Written by Brook Schaaf


Named after a corgi, Amazon says their beta-version shopping assistant Rufus is “designed to help customers save time and make more informed purchase decisions by answering questions on a variety of shopping needs and products.”

But what little press I’ve seen about it hasn’t been great. The Marketplace Pulse article notes that the AI shopping assistant doesn’t answer current or historical pricing or best product questions and that what it does answer “takes a lot longer than 100ms” (the threshold for a decrease in the conversion rate). 

In my personal test, I asked about Thermapen, a high-end food thermometer Amazon doesn’t sell. (At a trade show years ago, a company executive gave me an earful about staying off Amazon.) Rufus reported back information about the product — it seemed accurate, though I didn’t double-check if any of the stats were hallucinations. What I did notice was that the provided product links weren’t for actual Thermapens, but Amazon’s comparable products. Unlike other retailers, Amazon is notorious for not revealing if they don’t sell a particular brand, presumably because they don’t want to create any friction (as with latency) that would prevent you from buying.

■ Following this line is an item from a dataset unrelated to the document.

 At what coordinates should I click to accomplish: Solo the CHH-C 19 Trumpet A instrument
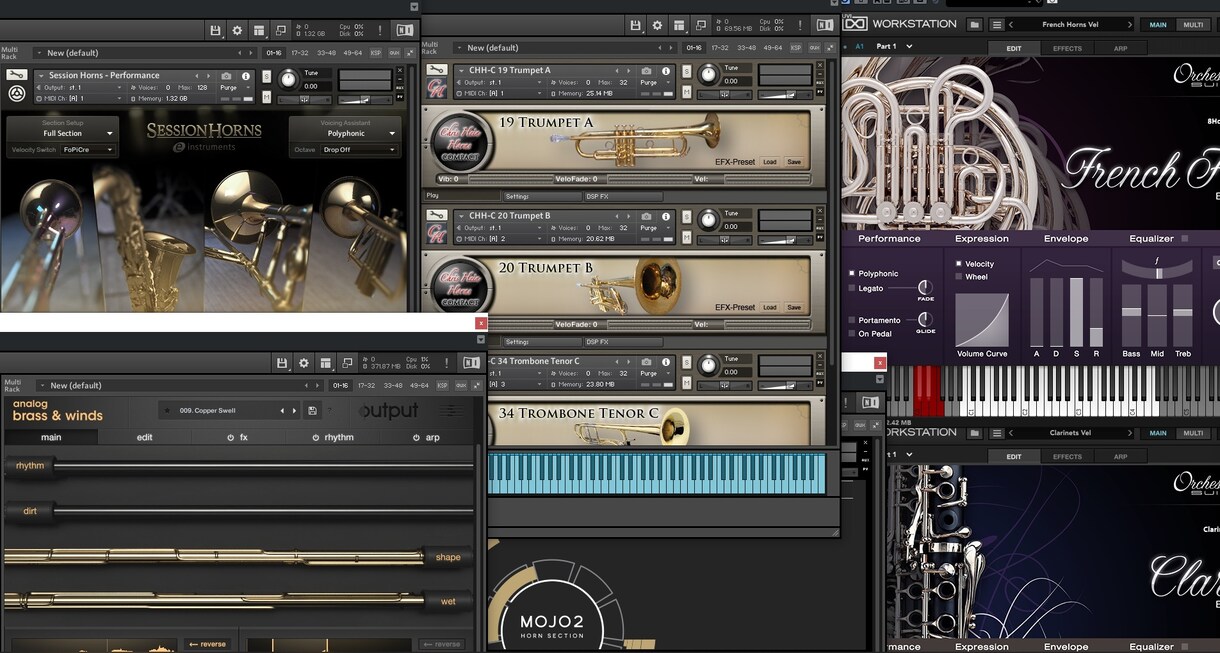(x=687, y=72)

It’s one thing to experience this with a “consume more” results page (as with videos unrelated to your search on YouTube for how to fix your appliance issue) but it feels slightly disturbing to experience it with a chatbot, almost like it’s a person deceiving you. 

Rufus also won’t place an order for you, which I don’t expect I’d ever want it to, given my lack of trust. The words of Richard Barton, founder of Expedia, came to mind, when he talked about his frustration with travel agents: “I wanted to jump through the phone, turn the screen my way, and do it myself … putting barriers between people and information is unsustainable in the world of technology.”

As of now it seems possible, even likely, that we’re going to live through a recapitulation of this with AI chatbots in the role of the ineffectual travel agent who frustrates most buyer segments (i.e., technology as the barrier between people and information). If this holds true, this means that there will be no foreclosure on the role information brokers, such as affiliate sites, can play.